(Collected data entries)
---
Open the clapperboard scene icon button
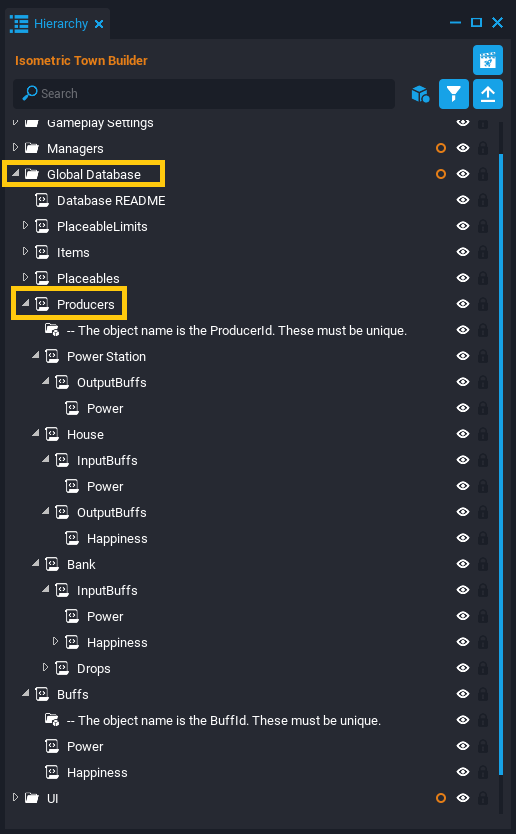Screen dimensions: 516x834 pyautogui.click(x=488, y=60)
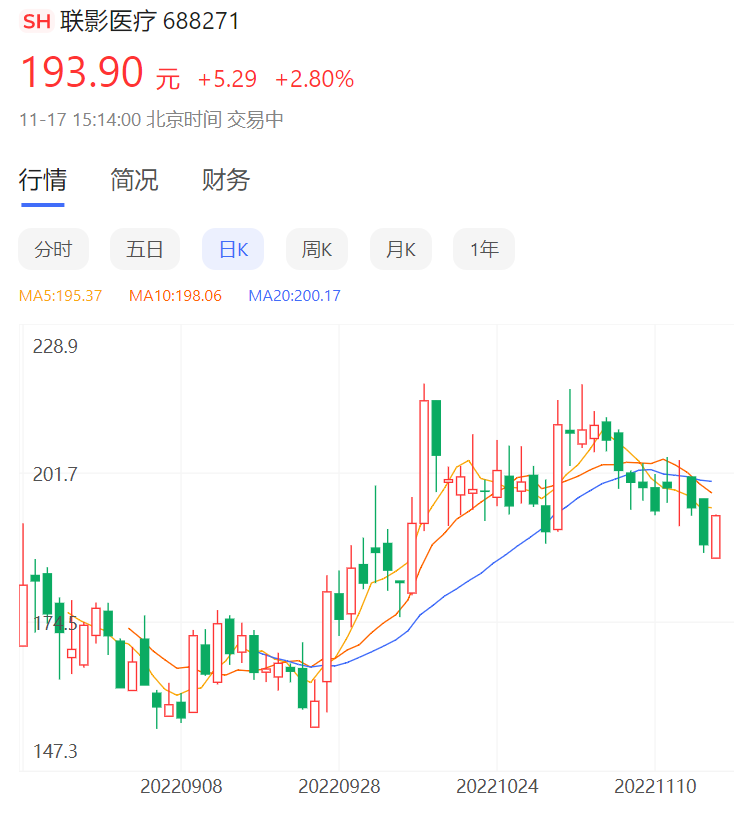This screenshot has height=813, width=734.
Task: Switch to the 行情 tab
Action: [x=43, y=180]
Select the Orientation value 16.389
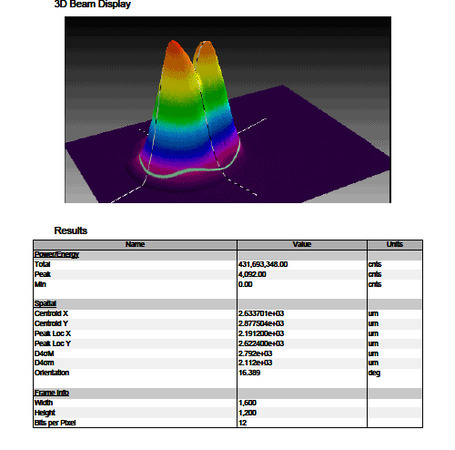The width and height of the screenshot is (455, 450). (x=249, y=373)
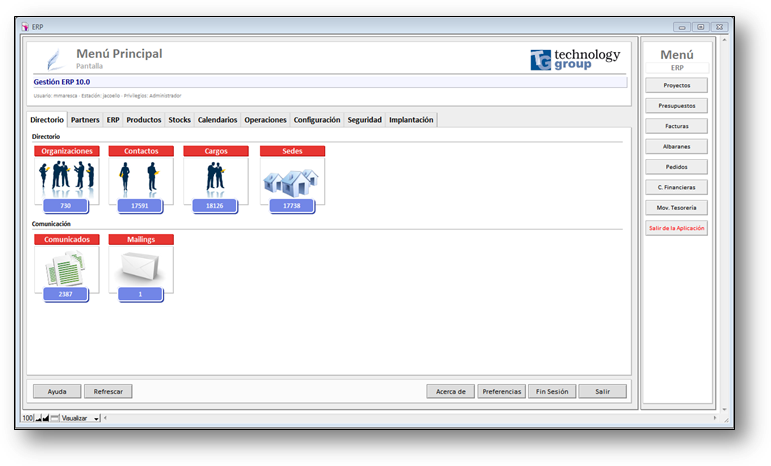Image resolution: width=771 pixels, height=466 pixels.
Task: Toggle the status toolbar square icon
Action: 54,418
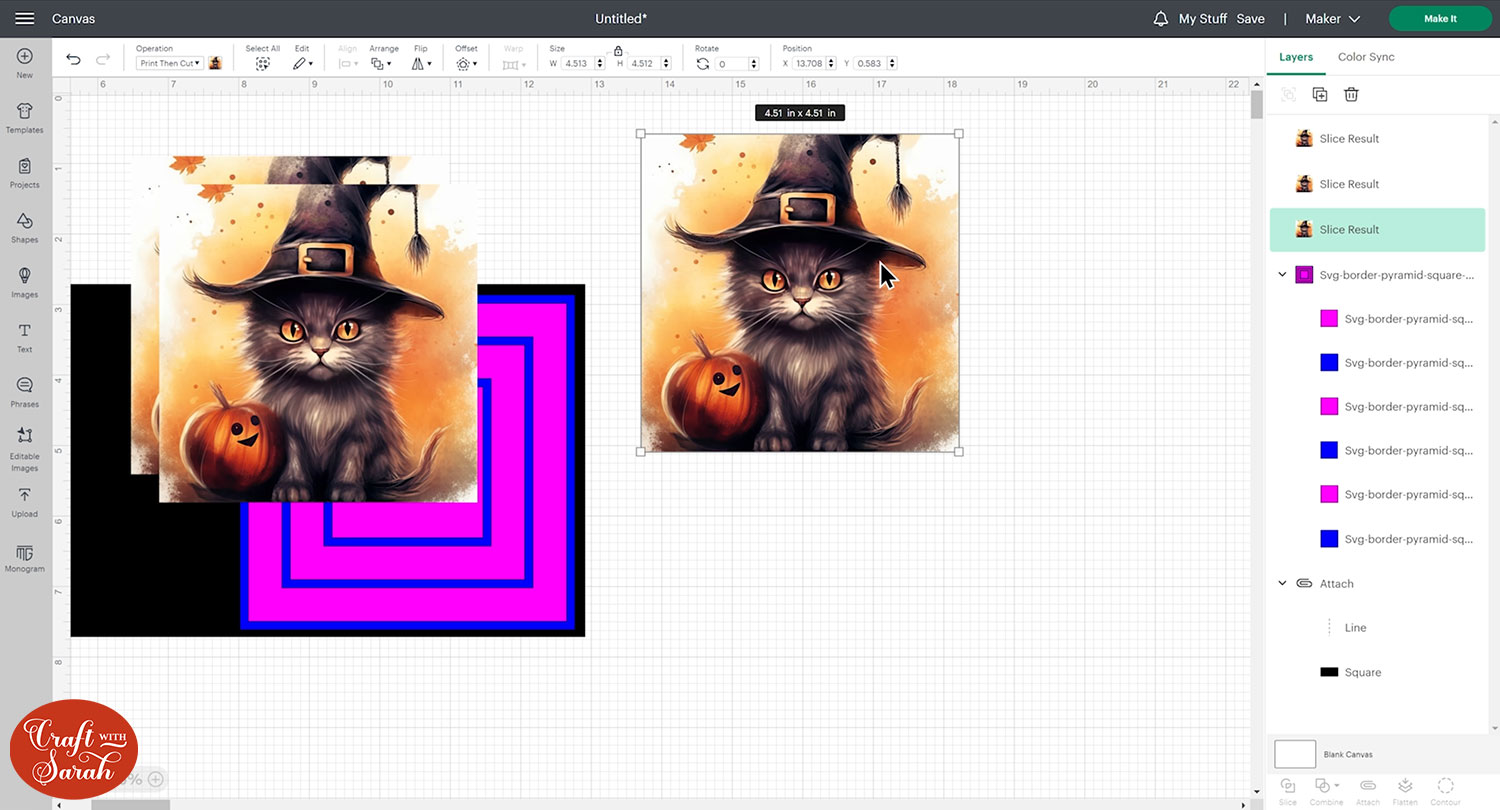Switch to the Color Sync tab

point(1365,57)
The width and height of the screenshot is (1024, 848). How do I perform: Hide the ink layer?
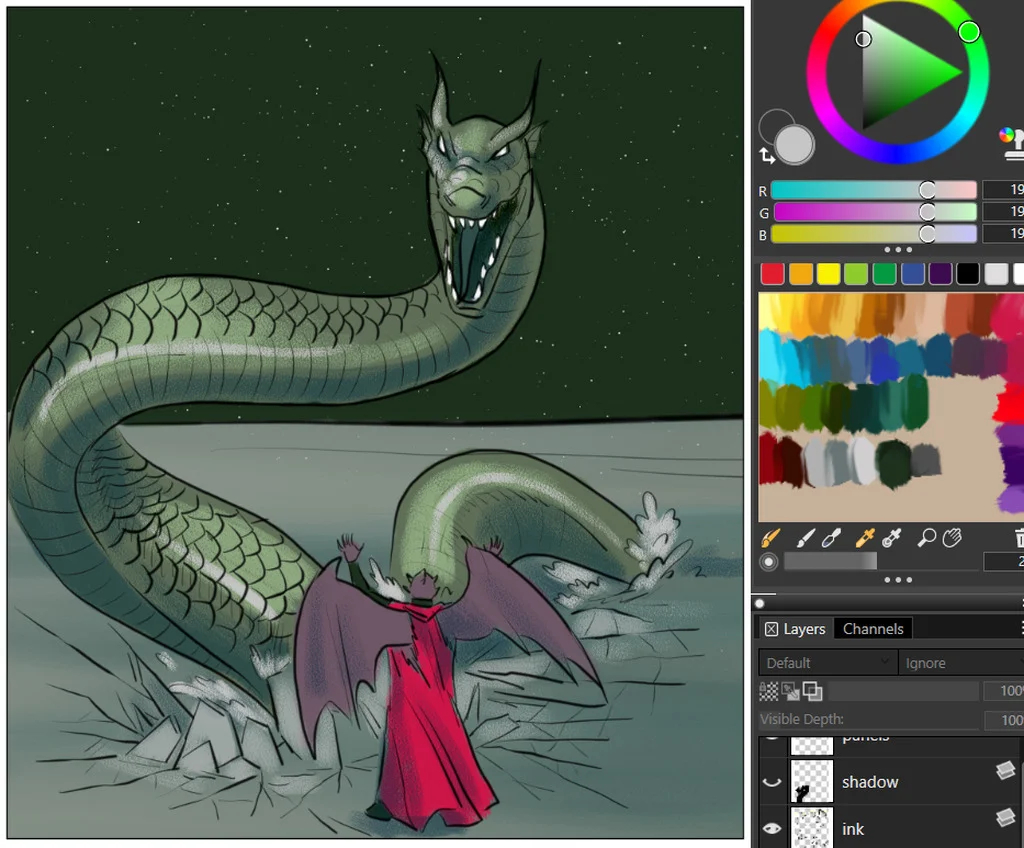(x=771, y=828)
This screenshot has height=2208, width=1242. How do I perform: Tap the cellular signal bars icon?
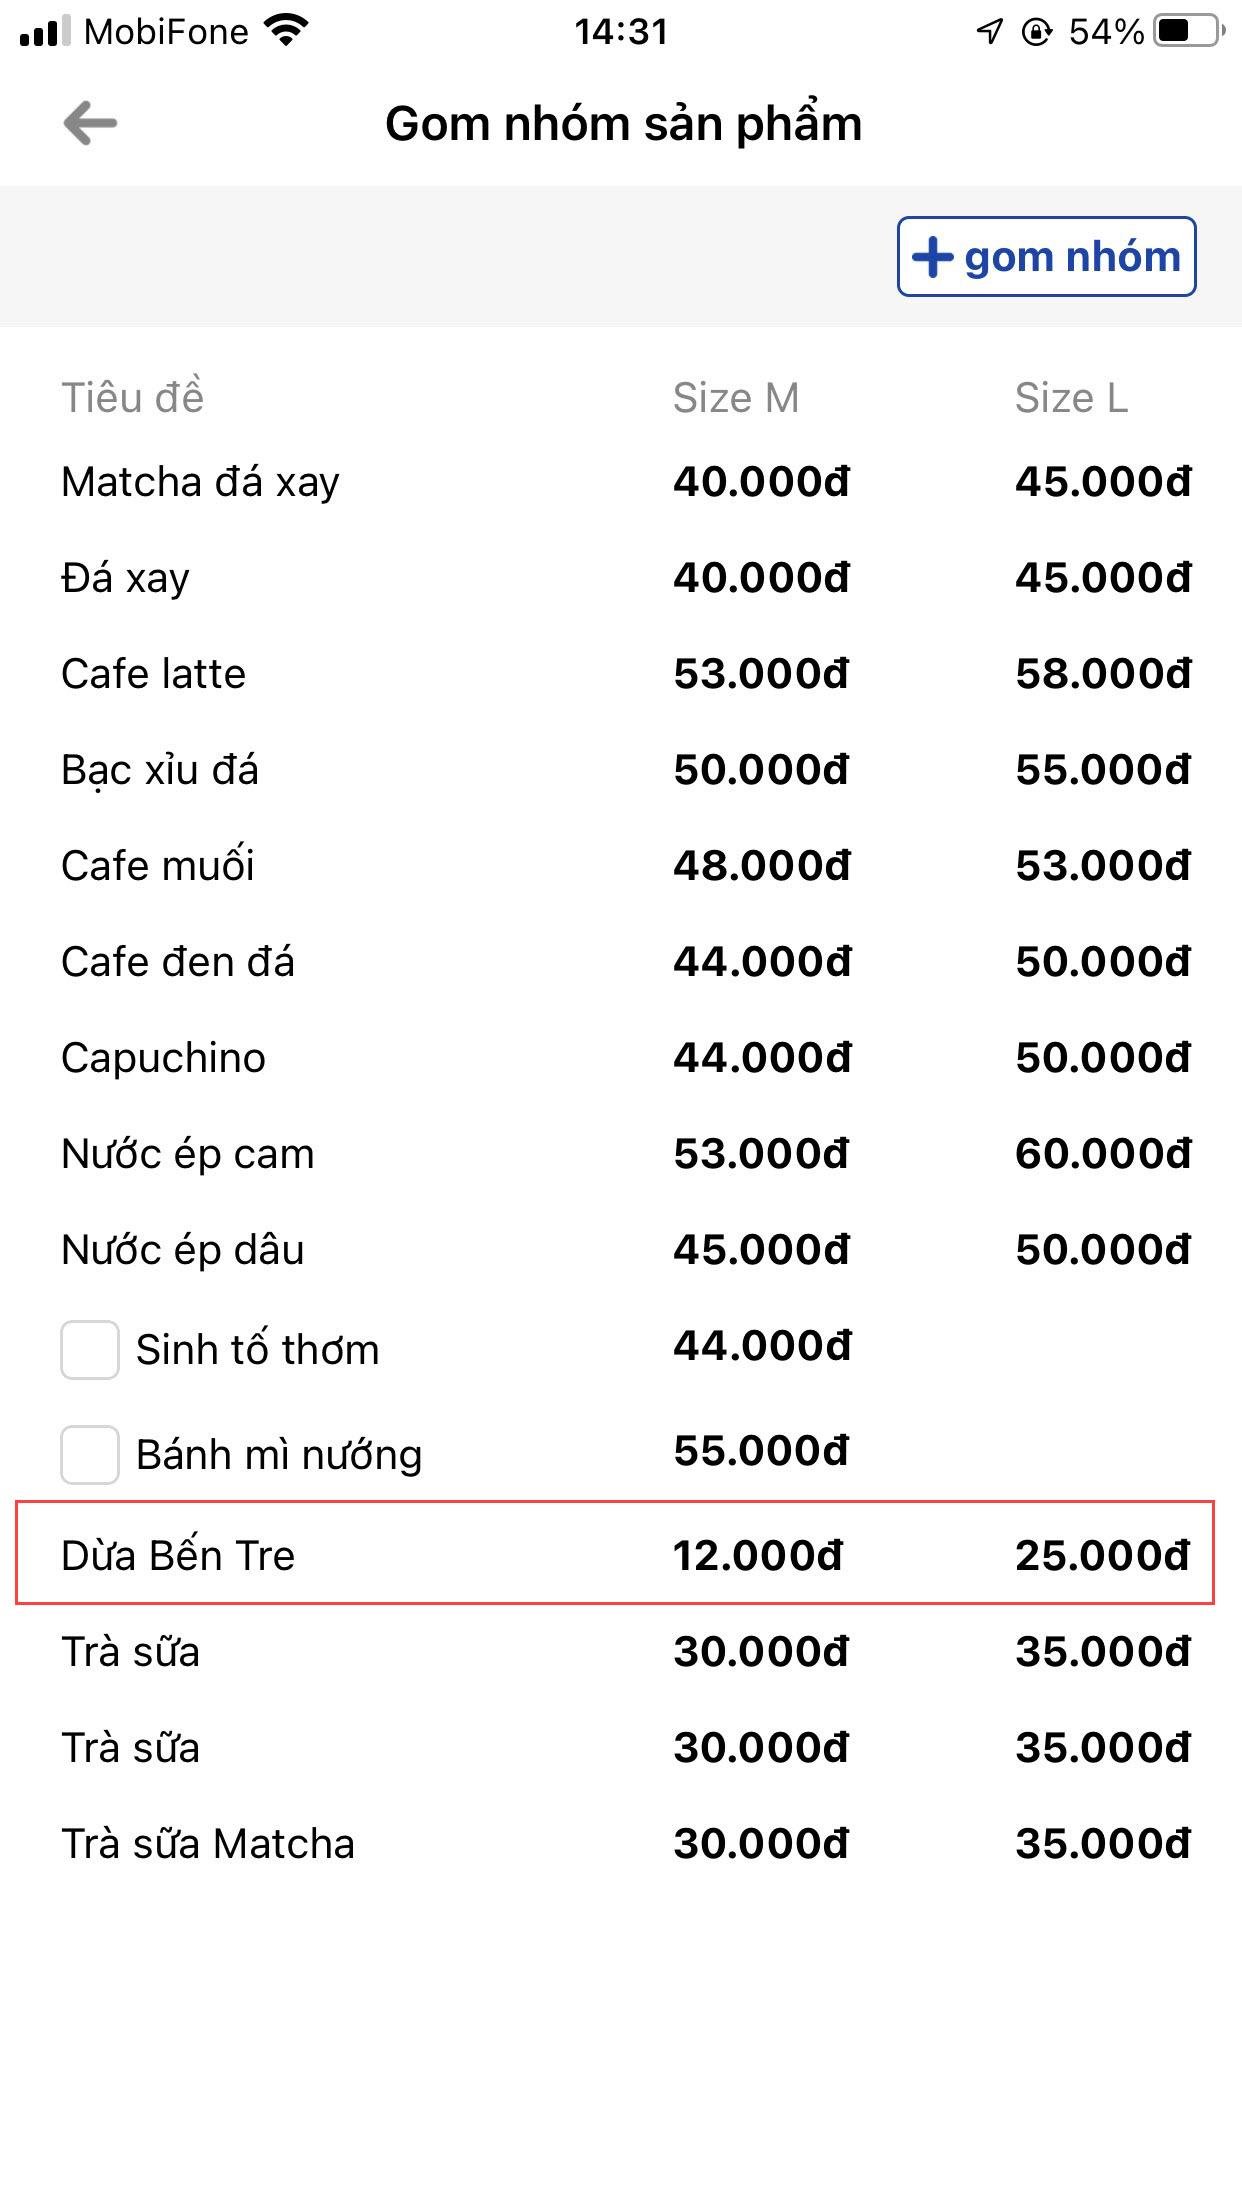coord(45,32)
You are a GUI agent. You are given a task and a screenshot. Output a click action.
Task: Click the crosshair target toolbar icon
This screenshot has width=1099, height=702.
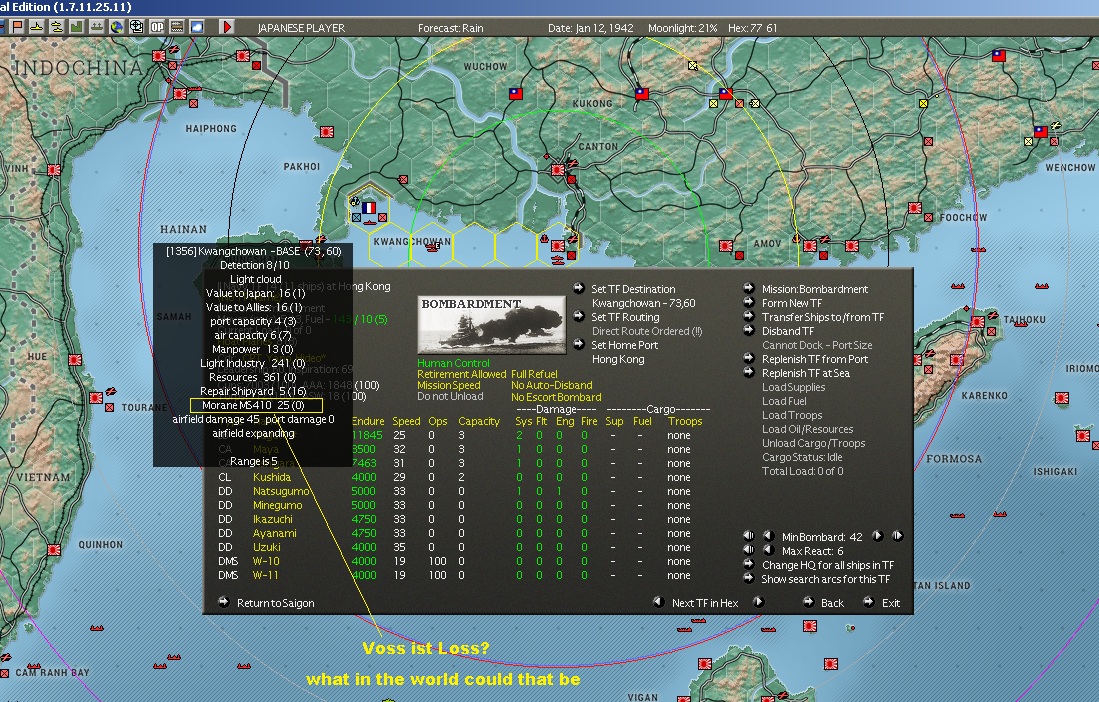coord(137,27)
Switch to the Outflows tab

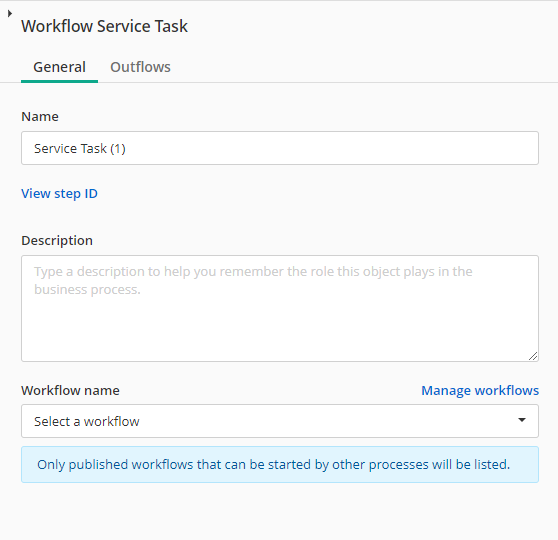[140, 67]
---
=== Your goal ===
Retype precisely, and only, the lines from the one holding "This screenshot has width=1099, height=702." through the final line of the data above, with the pictures omitted.

=== Reply to the exercise ===
This screenshot has width=1099, height=702.
coord(137,27)
Switch to the Outflows tab

[140, 67]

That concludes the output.